According to ISTO Technologies’ website, “juvenile cartilage cells have far superior regenerative properties than adult cartilage cells,” based on the study “The potential of human allogenic juvenile chondrocytes for restoration of articular cartilage,” published in the American Journal of Sports Medicine in 2010.
MACI (matrix induced autologous chondrocyte implantation) – Cell Therapy
Sponsor – Genzyme
Articular Cartilage Defects
Genzyme’s MACI implant is an autologous implant for treatment of articular cartilage defects. MACI has completed one Phase III clinical study for the treatment of articular cartilage defects in the knee compared to current standard of care, microfracture treatement. MACI also has a Phase III clinical study enrolling by invitation to look at the five-year efficacy and safety for patients that previously received MACI treatment in comparison with patients that have received the microfracture treatment.

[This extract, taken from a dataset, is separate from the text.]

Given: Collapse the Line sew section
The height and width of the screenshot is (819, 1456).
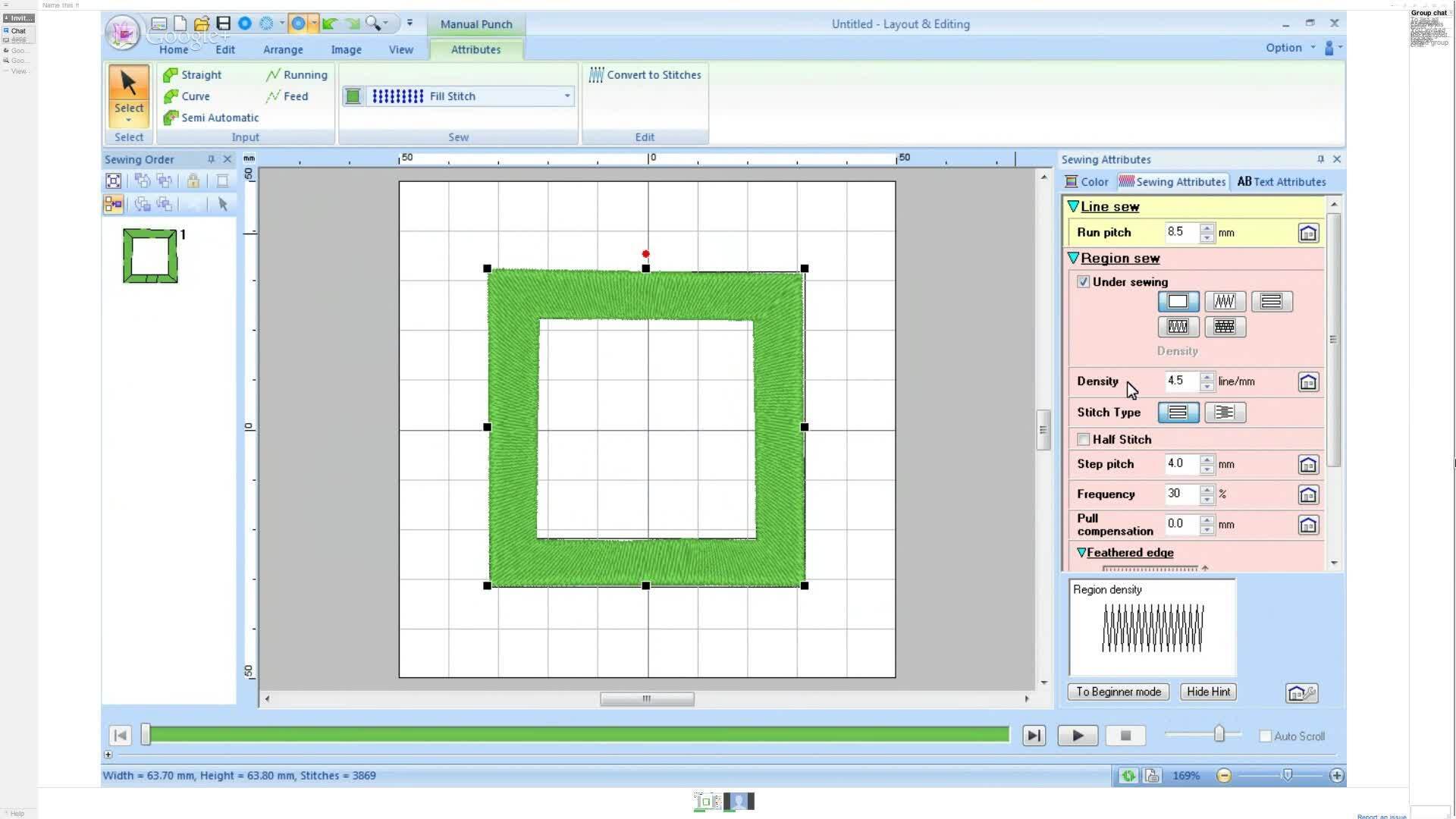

MACI is created by collecting a sample of cartilage from the patient, then chondrocyte cells are cultured and expanded to over ten million cells. The cells are seeded on the biodegradable ACI-Maix Membrane and after culturing is complete the implant is returned to the surgeon for implantation.
I hope that this review has been useful in identifying cell therapies that are in late stage trials. Now that you have seen all fifteen therapies, which do you think is the most promising? Which would be the most significant?